Each record is to be transcribed exactly.
_ _ _ _
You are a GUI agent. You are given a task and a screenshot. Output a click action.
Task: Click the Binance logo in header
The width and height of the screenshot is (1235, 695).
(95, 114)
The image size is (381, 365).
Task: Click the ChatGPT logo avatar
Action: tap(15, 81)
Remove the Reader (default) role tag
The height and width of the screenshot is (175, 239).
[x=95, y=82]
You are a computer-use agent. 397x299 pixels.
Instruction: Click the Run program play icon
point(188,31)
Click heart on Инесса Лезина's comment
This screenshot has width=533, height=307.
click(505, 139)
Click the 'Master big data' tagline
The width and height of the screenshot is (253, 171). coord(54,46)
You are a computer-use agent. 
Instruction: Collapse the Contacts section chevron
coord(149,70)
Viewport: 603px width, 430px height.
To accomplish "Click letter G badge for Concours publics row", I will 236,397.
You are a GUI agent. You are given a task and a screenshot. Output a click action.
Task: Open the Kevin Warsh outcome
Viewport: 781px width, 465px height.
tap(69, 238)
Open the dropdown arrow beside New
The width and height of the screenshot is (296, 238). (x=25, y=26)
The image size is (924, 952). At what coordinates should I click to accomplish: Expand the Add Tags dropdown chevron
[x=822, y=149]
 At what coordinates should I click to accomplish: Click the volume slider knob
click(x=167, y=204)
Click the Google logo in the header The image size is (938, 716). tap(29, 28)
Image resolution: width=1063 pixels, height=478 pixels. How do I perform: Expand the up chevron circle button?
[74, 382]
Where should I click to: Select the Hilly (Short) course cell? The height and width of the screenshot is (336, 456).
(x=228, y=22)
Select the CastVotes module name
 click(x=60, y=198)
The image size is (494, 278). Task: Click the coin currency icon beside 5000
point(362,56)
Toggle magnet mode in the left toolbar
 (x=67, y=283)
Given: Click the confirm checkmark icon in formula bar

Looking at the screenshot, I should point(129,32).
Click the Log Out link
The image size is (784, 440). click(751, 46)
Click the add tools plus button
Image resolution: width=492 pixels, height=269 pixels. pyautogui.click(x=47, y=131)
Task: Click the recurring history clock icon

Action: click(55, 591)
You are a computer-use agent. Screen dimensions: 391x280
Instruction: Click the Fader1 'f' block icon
_ _ _ _
_ANSWER TO THIS TASK_
You are a GUI agent. You are given a task and a screenshot. Output a click action.
Task: Click the Binance logo in header
The width and height of the screenshot is (1235, 695).
(95, 114)
The image size is (381, 365).
Task: Click the ChatGPT logo avatar
Action: tap(15, 81)
Remove the Reader (default) role tag
The height and width of the screenshot is (175, 239).
[x=95, y=82]
You are a computer-use agent. 397x299 pixels.
Instruction: Click the Run program play icon
point(188,31)
Click heart on Инесса Лезина's comment
This screenshot has width=533, height=307.
click(505, 139)
Click the 'Master big data' tagline
The width and height of the screenshot is (253, 171). coord(54,46)
You are a computer-use agent. 
Instruction: Collapse the Contacts section chevron
coord(149,70)
Viewport: 603px width, 430px height.
To accomplish "Click letter G badge for Concours publics row", I will 236,397.
You are a GUI agent. You are given a task and a screenshot. Output a click action.
Task: Open the Kevin Warsh outcome
Viewport: 781px width, 465px height.
tap(69, 238)
Open the dropdown arrow beside New
The width and height of the screenshot is (296, 238). (x=25, y=26)
The image size is (924, 952). At what coordinates should I click to accomplish: Expand the Add Tags dropdown chevron
[x=822, y=149]
 At what coordinates should I click to accomplish: Click the volume slider knob
click(x=167, y=204)
Click the Google logo in the header The image size is (938, 716). tap(29, 28)
Image resolution: width=1063 pixels, height=478 pixels. How do I perform: Expand the up chevron circle button?
[74, 382]
Where should I click to: Select the Hilly (Short) course cell? The height and width of the screenshot is (336, 456).
(x=228, y=22)
Select the CastVotes module name
 click(x=60, y=198)
The image size is (494, 278). Task: Click the coin currency icon beside 5000
point(362,56)
Toggle magnet mode in the left toolbar
 (x=67, y=283)
Given: Click the confirm checkmark icon in formula bar

Looking at the screenshot, I should point(129,32).
Click the Log Out link
The image size is (784, 440). click(751, 46)
Click the add tools plus button
Image resolution: width=492 pixels, height=269 pixels. pyautogui.click(x=47, y=131)
Task: Click the recurring history clock icon

Action: click(55, 591)
You are a computer-use agent. Screen dimensions: 391x280
Instruction: Click the Fader1 'f' block icon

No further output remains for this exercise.